[Opening AVAILABLE DATA section]

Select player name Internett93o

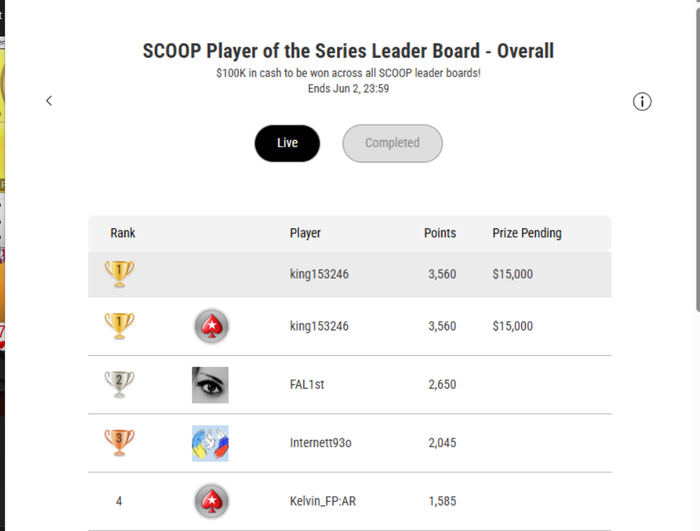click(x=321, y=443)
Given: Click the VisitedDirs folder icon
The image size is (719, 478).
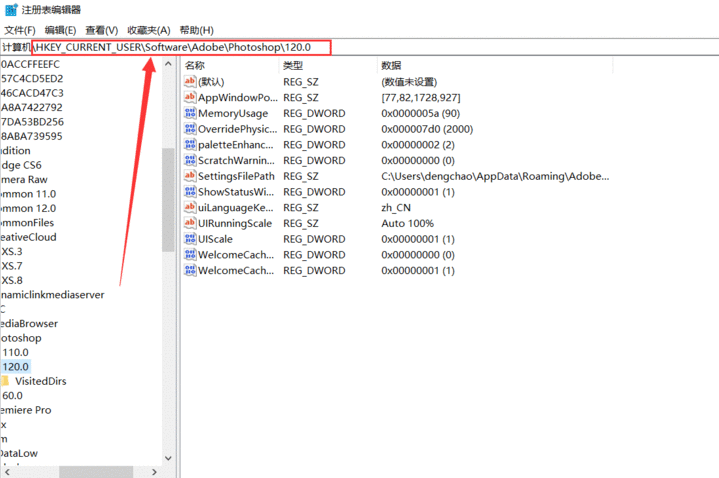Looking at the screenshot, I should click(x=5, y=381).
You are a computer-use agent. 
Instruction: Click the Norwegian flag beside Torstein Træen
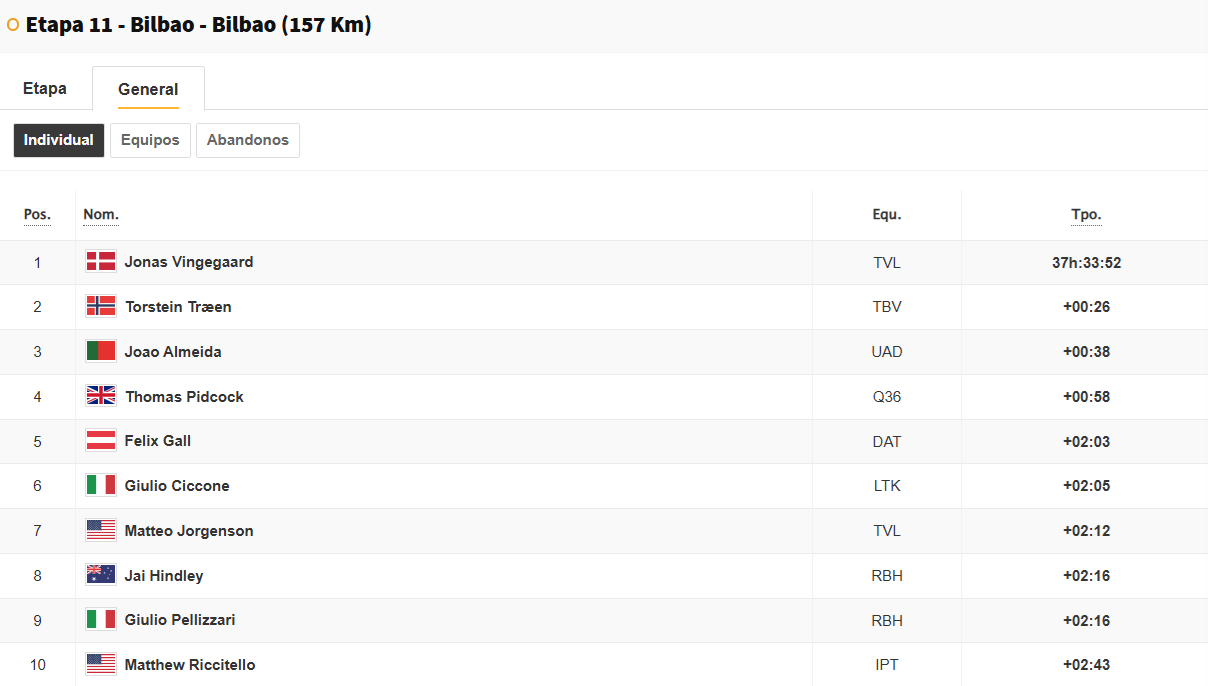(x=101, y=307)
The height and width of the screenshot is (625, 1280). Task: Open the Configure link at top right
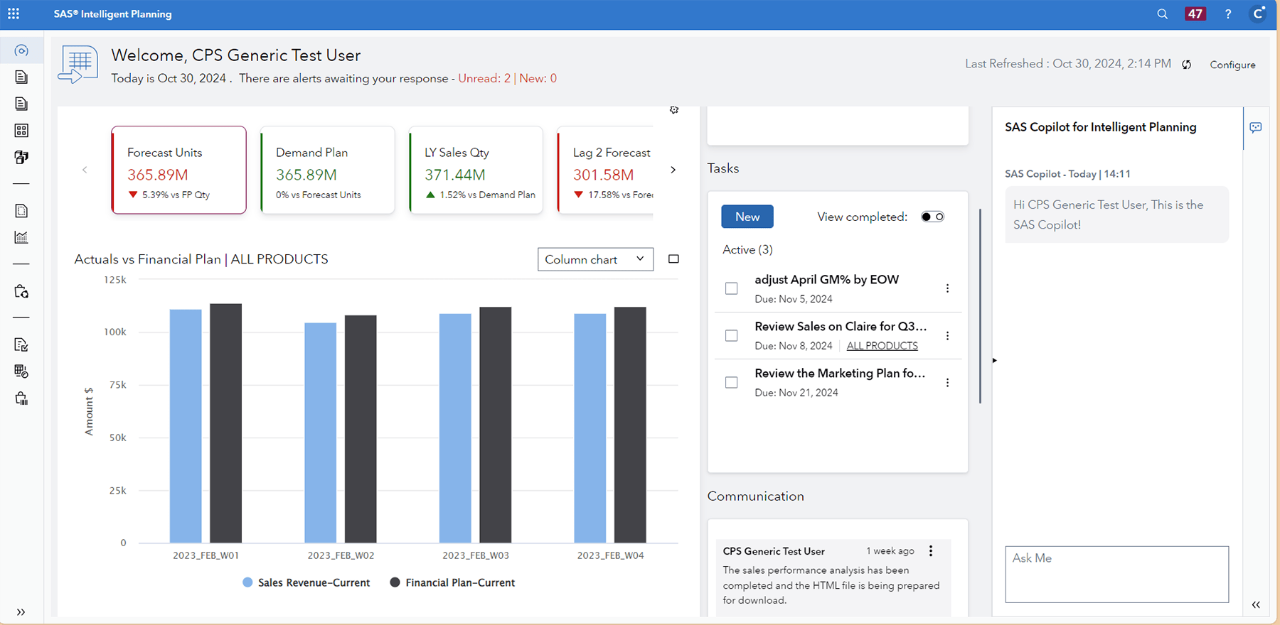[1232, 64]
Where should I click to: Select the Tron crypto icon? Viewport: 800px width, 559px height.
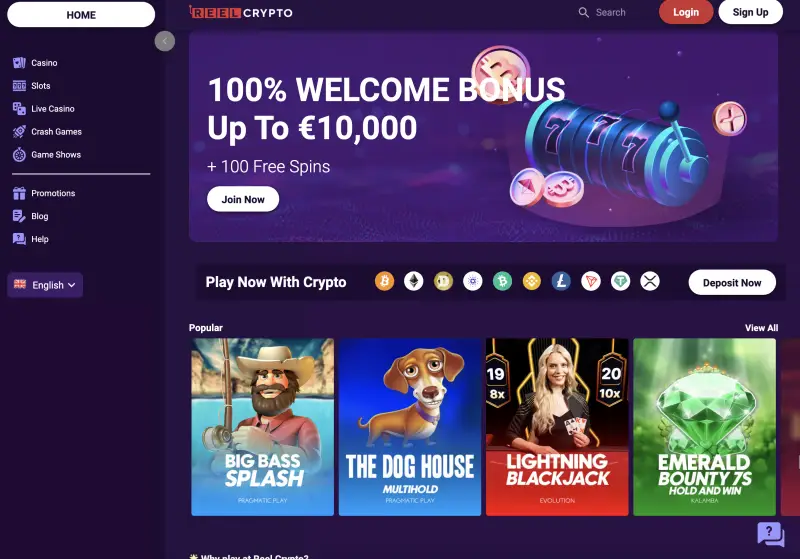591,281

[Closing AVAILABLE DATA section]

TASK TO CARRY OUT | Set down the material above exactly as written, but not the pictures.

COMPLETED EXERCISE |
Select player name Internett93o

click(x=321, y=443)
Given: Click the VisitedDirs folder icon
The image size is (719, 478).
Looking at the screenshot, I should click(x=5, y=381).
You are a computer-use agent. 
Instruction: Click the Norwegian flag beside Torstein Træen
(x=101, y=307)
The height and width of the screenshot is (625, 1280). Task: Open the Configure link at top right
[1232, 64]
Where should I click to: Select the Tron crypto icon? Viewport: 800px width, 559px height.
591,281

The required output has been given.